At the facility, due to the long queues and the low number of health providers, she and the other pregnant women were given group counselling about the importance of delivering their babies in a health facility and, without much attention to the individual needs and questions of the women, the staff quickly cleared the queue.
Angelina felt discouraged and feared that she would take up too much of the health provider's time if she tried to discuss the terrible pain she had in her stomach over the last few days. So she went back home, willing herself to keep going through the pain. The pain made it difficult to perform her household chores, including fetching water from the well and getting firewood to prepare meals for her family.
The next day, these pains persisted but she did not have any money to go back to the health facility. By evening, the situation had deteriorated and she died that night. Later, it was discovered that the foetus had died intra uterine and this was the cause of her pain and eventual death.
Had the health provider taken time to examine Angelina individually and ask about any complaints, they likely could have managed this complication and Angelina would still be alive. Not only did she lose her life, but she left behind six children who are now orphaned and are living in deplorable conditions.
For 15 years, I have been working on global health issues in Kenya, including initiatives focused on improving the health of women and families in the urban slums. I know that Angelina's story is far from unusual.
I believe that integrating health services can be an effective strategy for helping them. Integration of health services is an approach whereby health care providers use opportunities to engage the client in addressing clients/patients' multiple health needs. This approach has not been practiced at its optimum. Health services are organized in silos, which makes integration difficult in many settings.
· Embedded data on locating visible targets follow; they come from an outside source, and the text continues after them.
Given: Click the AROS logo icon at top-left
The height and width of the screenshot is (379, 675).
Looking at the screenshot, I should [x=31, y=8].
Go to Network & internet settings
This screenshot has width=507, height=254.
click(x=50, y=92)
Indeed, due to lack of integration, many people end up having health complications which would have otherwise been addressed. A holistic approach in addressing the barriers to integration as well as building the capacity of service providers to provide quality health care services would be one way of ensuring that integration takes place in our health facilities. In addition, programs should pursue holistic approaches that address the attitude of the service providers as well as strengthen the human resource systems that create a supportive working environment, improve performance, and build the sustainability of the health care workforce.
With integrated services, women like Angelina would have access to multiple health services each time they are in contact with a health facility. For example, those coming with children for immunization could also get information about family planning, be screened for gender-based violence, gain advice about nutrition, and have cervical cancer screenings in one sitting. This would ensure that women get the full benefit of selling the pig -- or whatever else they have to sell -- for their health care. On the other hand, it would reduce the queues in health facilities since the women would not have to make repeat visits for each health concern.
Health providers would also need to be well-trained and equipped to be able to offer multiple health services to clients and be motivated to do the same. While these are challenges that have been cited as possible barriers to integrating health care services, the benefits to women and children thereof far outweigh these challenges.
Overall, integrating health services is a strategy that is effective in reducing missed opportunities for providing various health services while at the same time reducing operation costs on the facility. As we look forward to the Mexico Conference where Sustainable Development Goals will be discussed, it is important to appreciate that integration of health services is key to meeting international and national development goals and targets.